Sculpture, dessin ou photographie, quelle que soit la technique, Colette Raynaud dévoile un univers qui lui est propre, où le réel est inventé, où le végétal, l’animal et la chimère se fondent, où la métamorphose se déroule sous nos yeux, constamment, tant ce qui est vu n’est jamais ce qui est représenté. « Je suis une idée et je la développe comme je peux. Le médium n’est pas prioritaire. » Cependant, les diverses techniques utilisées se répondent. « Tout est assez proche. En sculpture, je suis partie du moulage avec un positif et un négatif. Quand je faisais du dessin, je recouvrais entièrement la feuille, de grand format, avec diverses couleurs puis j’incisais le papier avec des pointes sèches comme pour une gravure et enfin je retirais entièrement les couleurs à l’aide d’une pierre ponce qui donnait un effet brillant évoquant la fresque. En photographie, toutes les images sont en négatif, puisque je n’utilise pas d’appareil photographique. Tous les travaux que j’ai faits jusqu’ici sont des projections directes sur une surface sensible, en l’occurrence du papier. »
Sur les feuilles, on voit, en noir et blanc, des jeux d’ombres et de lumières qui dessinent des formes. On peut jouer – « serioludere », disaient les humanistes, jouer sérieusement – à identifier ces formes. Un réaliste verra des lichens. Un rêveur sera sûr d’avoir décelé un cerf avec ses bois. Tel autre se demandera dans quel coin du globe habite ce monstre effrayant. Tel autre se dira qu’il est bon que les insectes n’aient pas cette taille. Tel autre décèlera cet animal fantastique qui existe, à n’en pas douter, dans les méandres du cerveau. Colette Raynaud dit simplement qu’elle crée un univers fantastique, chimérique. « Ce qui m’intéresse, c’est la fiction, mon musée imaginaire. Je joue d’une valeur ajoutée du réel. » Quand on lui parle de réel, elle affirme ne pas s’en préoccuper, si bien que ces œuvres peuvent apparaître comme les traces tangibles de l’inconscient, le dévoilement patient, ordonné, serein d’un monde fantasmatique que seul le travail artistique, esthétique permet de donner à voir. « Mon réel, c’est un monde imaginaire que je bâtis, que je crée et dans lequel chacun peut voir ce qu’il veut.
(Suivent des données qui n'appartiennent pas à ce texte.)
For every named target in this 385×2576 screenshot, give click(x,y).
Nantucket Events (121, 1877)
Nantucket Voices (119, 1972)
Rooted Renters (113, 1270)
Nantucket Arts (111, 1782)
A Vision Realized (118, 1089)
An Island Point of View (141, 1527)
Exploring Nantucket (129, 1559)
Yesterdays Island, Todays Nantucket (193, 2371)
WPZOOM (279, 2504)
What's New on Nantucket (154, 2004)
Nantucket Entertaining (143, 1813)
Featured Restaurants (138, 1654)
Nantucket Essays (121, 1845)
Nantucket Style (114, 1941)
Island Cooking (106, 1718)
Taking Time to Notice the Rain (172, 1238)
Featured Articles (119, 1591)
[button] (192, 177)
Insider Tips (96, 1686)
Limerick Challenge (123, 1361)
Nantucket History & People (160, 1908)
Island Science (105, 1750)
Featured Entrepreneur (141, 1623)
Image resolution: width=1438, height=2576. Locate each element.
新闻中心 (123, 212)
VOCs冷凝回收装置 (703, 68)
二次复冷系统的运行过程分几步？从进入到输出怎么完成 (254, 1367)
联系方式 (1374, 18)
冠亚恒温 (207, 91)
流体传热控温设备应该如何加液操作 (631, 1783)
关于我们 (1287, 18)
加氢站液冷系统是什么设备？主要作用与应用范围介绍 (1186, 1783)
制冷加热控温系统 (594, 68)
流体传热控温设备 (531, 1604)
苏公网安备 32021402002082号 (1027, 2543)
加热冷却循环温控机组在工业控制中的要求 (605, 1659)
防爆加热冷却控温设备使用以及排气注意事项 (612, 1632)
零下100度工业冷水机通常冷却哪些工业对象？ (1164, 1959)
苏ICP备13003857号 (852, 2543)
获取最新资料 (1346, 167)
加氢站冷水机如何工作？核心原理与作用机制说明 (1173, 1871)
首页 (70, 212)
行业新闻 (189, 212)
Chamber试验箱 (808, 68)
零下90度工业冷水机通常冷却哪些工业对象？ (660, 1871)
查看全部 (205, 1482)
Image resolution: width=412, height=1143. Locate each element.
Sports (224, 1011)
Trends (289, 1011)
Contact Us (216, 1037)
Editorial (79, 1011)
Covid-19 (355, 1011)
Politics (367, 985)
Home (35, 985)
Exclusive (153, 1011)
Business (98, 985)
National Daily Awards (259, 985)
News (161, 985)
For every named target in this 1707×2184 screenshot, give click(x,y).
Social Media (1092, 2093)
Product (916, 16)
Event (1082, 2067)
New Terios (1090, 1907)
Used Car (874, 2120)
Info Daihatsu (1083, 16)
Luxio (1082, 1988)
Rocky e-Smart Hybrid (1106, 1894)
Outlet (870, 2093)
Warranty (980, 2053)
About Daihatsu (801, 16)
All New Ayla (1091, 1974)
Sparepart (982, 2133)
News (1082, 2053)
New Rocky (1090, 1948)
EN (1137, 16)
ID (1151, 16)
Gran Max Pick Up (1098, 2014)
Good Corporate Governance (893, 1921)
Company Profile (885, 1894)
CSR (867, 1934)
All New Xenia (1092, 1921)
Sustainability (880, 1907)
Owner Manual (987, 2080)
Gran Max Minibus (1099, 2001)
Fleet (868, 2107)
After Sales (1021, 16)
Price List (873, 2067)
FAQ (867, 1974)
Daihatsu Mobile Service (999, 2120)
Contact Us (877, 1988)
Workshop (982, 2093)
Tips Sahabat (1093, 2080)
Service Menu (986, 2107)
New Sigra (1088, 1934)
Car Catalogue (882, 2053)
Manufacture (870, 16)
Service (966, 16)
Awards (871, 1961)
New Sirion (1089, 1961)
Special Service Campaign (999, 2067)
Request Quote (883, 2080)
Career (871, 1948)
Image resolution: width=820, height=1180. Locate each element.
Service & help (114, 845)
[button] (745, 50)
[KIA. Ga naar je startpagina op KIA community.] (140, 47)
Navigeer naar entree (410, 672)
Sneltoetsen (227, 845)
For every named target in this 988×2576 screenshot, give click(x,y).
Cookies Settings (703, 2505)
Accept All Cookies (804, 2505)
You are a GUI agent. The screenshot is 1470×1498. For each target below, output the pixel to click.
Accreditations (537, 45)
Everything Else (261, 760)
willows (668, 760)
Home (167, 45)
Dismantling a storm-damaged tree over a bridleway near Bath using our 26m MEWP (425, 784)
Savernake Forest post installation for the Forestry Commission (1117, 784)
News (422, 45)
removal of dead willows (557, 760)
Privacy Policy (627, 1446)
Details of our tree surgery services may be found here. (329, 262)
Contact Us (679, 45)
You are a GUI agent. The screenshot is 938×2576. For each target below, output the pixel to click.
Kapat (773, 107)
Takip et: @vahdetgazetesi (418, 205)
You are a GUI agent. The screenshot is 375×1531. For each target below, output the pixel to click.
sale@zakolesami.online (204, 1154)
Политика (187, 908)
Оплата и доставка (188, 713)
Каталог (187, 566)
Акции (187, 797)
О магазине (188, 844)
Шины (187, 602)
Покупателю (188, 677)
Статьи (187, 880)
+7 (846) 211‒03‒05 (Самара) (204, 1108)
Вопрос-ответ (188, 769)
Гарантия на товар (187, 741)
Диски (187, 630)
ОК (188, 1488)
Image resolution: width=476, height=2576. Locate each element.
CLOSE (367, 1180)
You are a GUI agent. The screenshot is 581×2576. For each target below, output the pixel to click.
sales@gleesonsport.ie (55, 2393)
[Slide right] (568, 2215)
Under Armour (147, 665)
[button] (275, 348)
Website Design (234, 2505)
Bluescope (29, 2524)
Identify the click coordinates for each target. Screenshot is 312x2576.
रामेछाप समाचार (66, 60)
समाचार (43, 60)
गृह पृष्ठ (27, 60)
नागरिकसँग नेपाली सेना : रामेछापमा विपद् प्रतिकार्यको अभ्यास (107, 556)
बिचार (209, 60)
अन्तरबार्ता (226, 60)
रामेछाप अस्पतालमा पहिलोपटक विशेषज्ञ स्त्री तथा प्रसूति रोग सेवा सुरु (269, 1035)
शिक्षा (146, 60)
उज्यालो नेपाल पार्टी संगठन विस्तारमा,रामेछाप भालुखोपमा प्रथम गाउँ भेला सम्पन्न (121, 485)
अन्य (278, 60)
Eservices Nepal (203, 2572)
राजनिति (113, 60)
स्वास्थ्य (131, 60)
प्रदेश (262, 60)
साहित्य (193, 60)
Ce qui m’intéresse, c’est la fiction. »
Quel est l’objet de cette fiction ? Quels éléments palpables sont utilisés pour créer cet univers singulier ? Colette Raynaud utilise des fragments de plantes, mousses, lichens, graines, feuilles, fleurs… Elle se passionne pour le monde végétal. « Si je n’avais pas été attirée par l’art, j’aurais pu être fleuriste ou horticultrice. » Mais il ne s’agit pas d’établir un lien avec la nature et encore moins de défendre une idée de la nature. « J’aime la nature, mais ce n’est pas mon problème. Je suis tout aussi heureuse devant un pot de fleurs que dans un bois. J’aime aussi la nature urbaine, le brin d’herbe poussé sur le trottoir ou le géranium d’un balcon. » Pour notre artiste-fleuriste, le monde végétal fournit une matière première idéale. « Je garde le souvenir de mes années de sculpture aux Beaux-Arts. Le végétal est un matériel en volume facile à transformer. On peut le modifier comme on veut. On peut le tordre, le couper, le sécher ou l’humidifier à nouveau. On peut lui faire prendre toutes les formes désirées. » La préparation du morceau de lichen, par exemple, qui sera posé sur la surface sensible est déjà une petite création artistique. Avant de s’enfermer dans la chambre noire, Colette Raynaud se fait peintre. « N’ayant pas de négatif, je ne peux pas jouer sur les valeurs. Je suis obligée de tricher. Avec un pinceau 00 et de la gouache, je peins en blanc les parties que je veux toutes noires. J’obtiens des nuances de gris avec du rouge ou du vert. J’affine les détails, notamment avec les nervures. »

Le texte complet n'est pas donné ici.